Dr. Pellacani explained that when using RCM, "blue veil"- very specific but low sensitive for melanoma diagnosis - is characterized by the contemporary presence of epidermal and dermal features consistent with diagnosis of melanoma, such as a disarranged pattern, pagetoid cells, cytologic and architectural atypias, nonhomogeneous and cerebriform clusters and dermal nucleated cells.
"Blue areas," observable in both benign and malignant lesions, are characterized only by plump cells corresponding to melanophages and inflammatory infiltrate in nevi and plump cells along with large nucleated atypical cells corresponding to malignant melanocytes infiltrating the papillary dermis, in melanomas.
According to Dr. Pellacani, the presence of at least two RCM alterations - one from the epidermis (disarranged superficial layer pattern, presence of roundish pagetoid cells, nonedged papillae or cytologic atypia) and one from the dermis (nonhomogeneous nests, cerebriform nests, or isolated cells infiltrating dermal papilla) - was able to expose 35 of 38 malignant melanomas, showing a 92.1 percent sensitivity and a 68.9 percent specificity.
This corresponded to the misclassification of nine of 14 Spitz nevi (64.3 percent) and five of 31 acquired nevi (16.1 percent), highlighting the importance of the confocal microscopy method.
"RCM is a new in vivo technique, which permits the visualization of the skin at a limited depth but at a quasi-histologic resolution, and it proved to be invaluable in distinguishing benign from malignant lesions," Dr. Pellacini say.

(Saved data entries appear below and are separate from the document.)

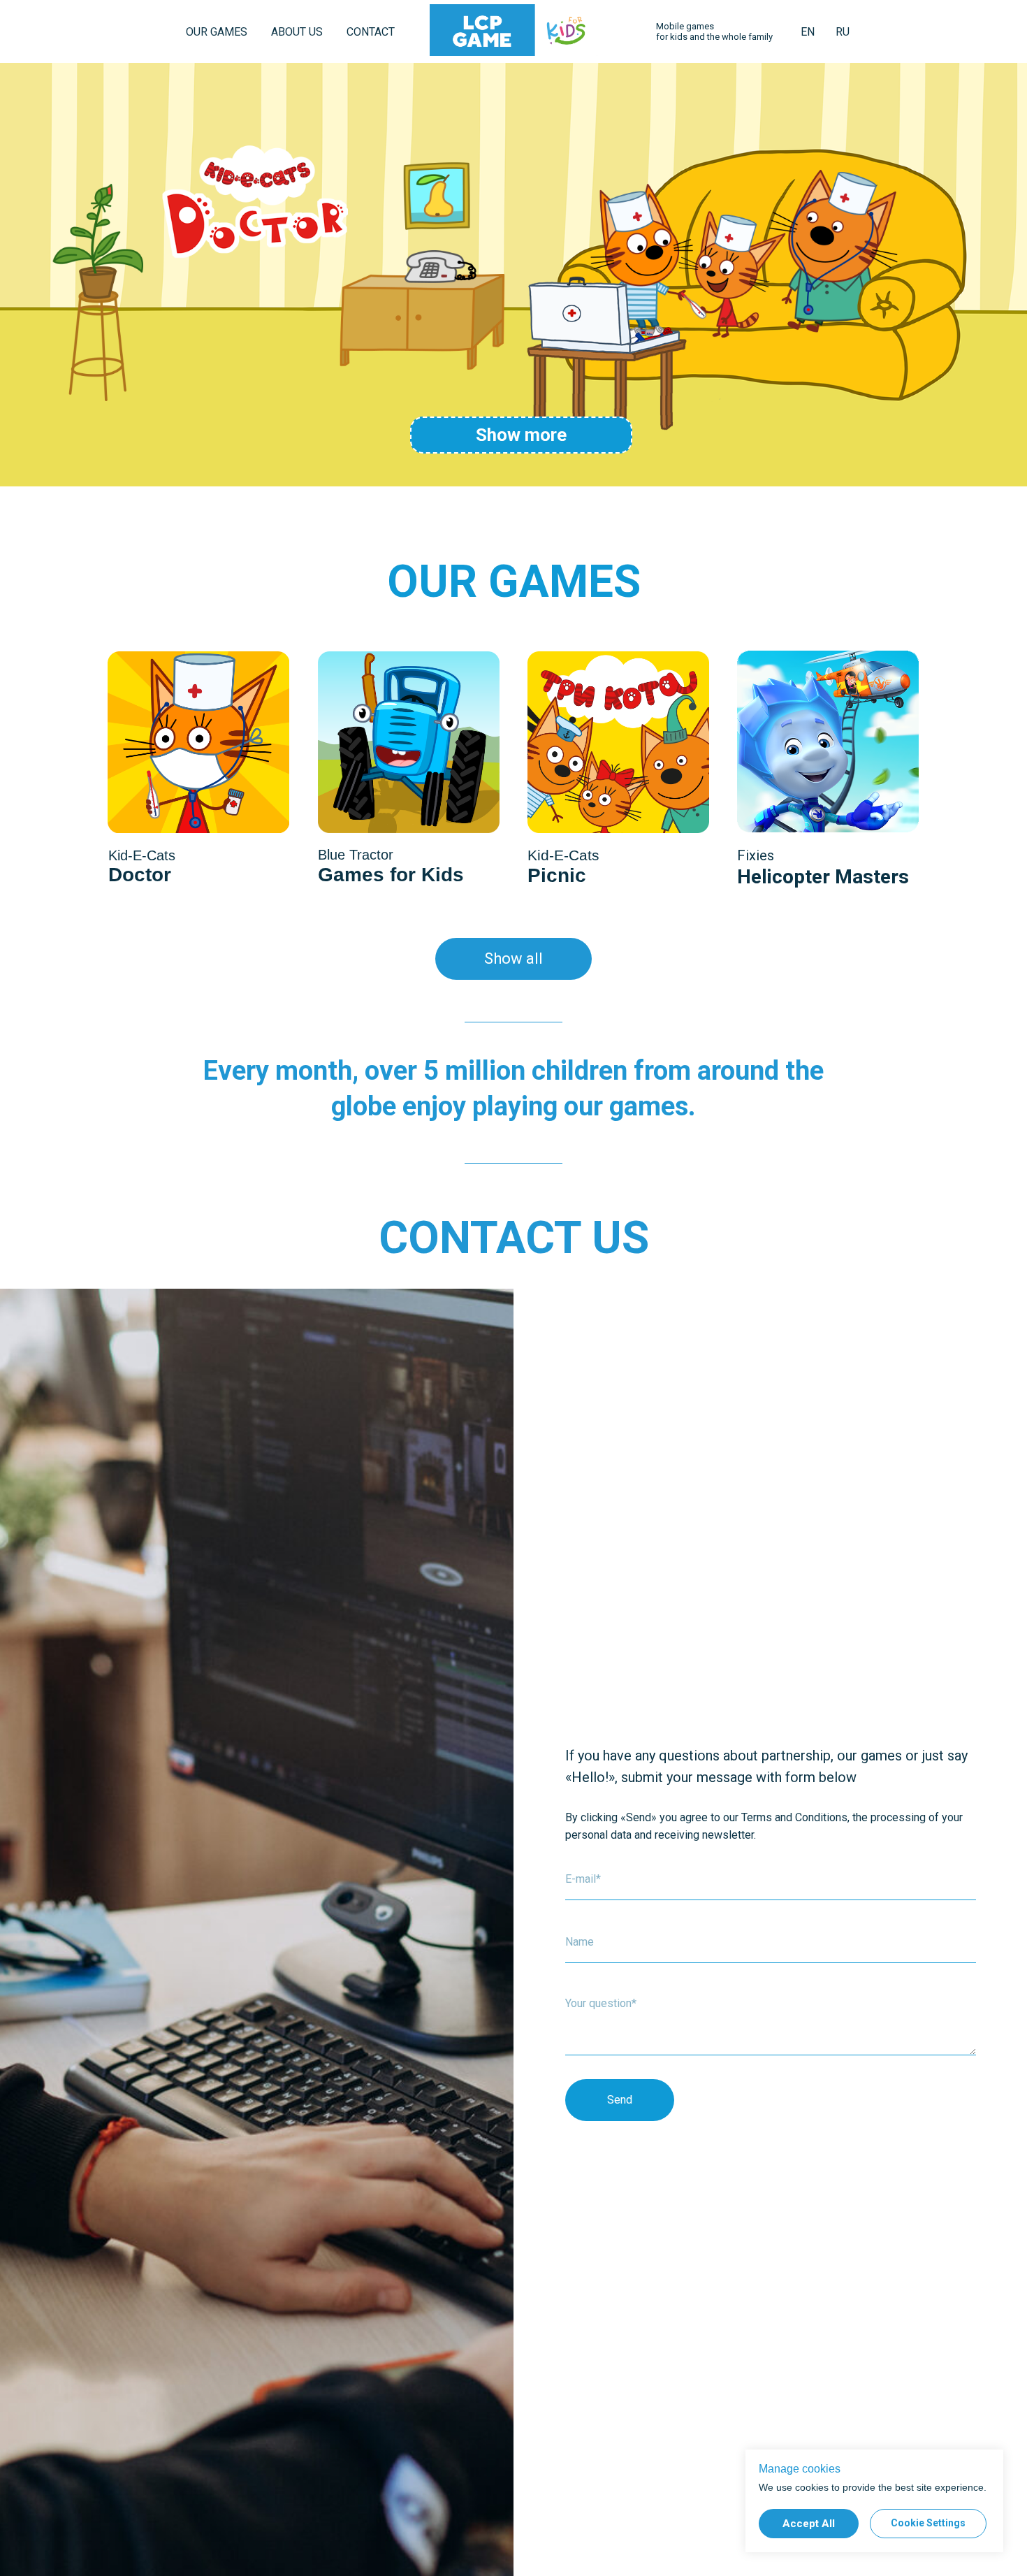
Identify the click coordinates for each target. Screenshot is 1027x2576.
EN (808, 31)
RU (843, 31)
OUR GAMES (216, 31)
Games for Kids (391, 874)
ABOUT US (297, 31)
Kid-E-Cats (563, 855)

"In our study, we demonstrated the possibility of not only visualizing in vivo the cytoarchitectural substrate of an equivocal dermoscopic pattern, but also of identifying characteristic confocal features useful for an accurate diagnosis to be searched within the blue region of a suspect lesion."
In the study, most of the false-positive results seen were in the Spitz nevi group, showing a blue hue in 15 out of 27 cases, nine of which had two or more RCM criteria that were suspect of a malignant melanoma.
"If the clinician combines dermoscopy and RCM observations on selected dermoscopic features, allowing a focus on characteristic features that are particularly useful for interpretation of that pattern and for diagnostic judgment, a much more accurate diagnosis of a given lesion can be met," Dr. Pellacani says.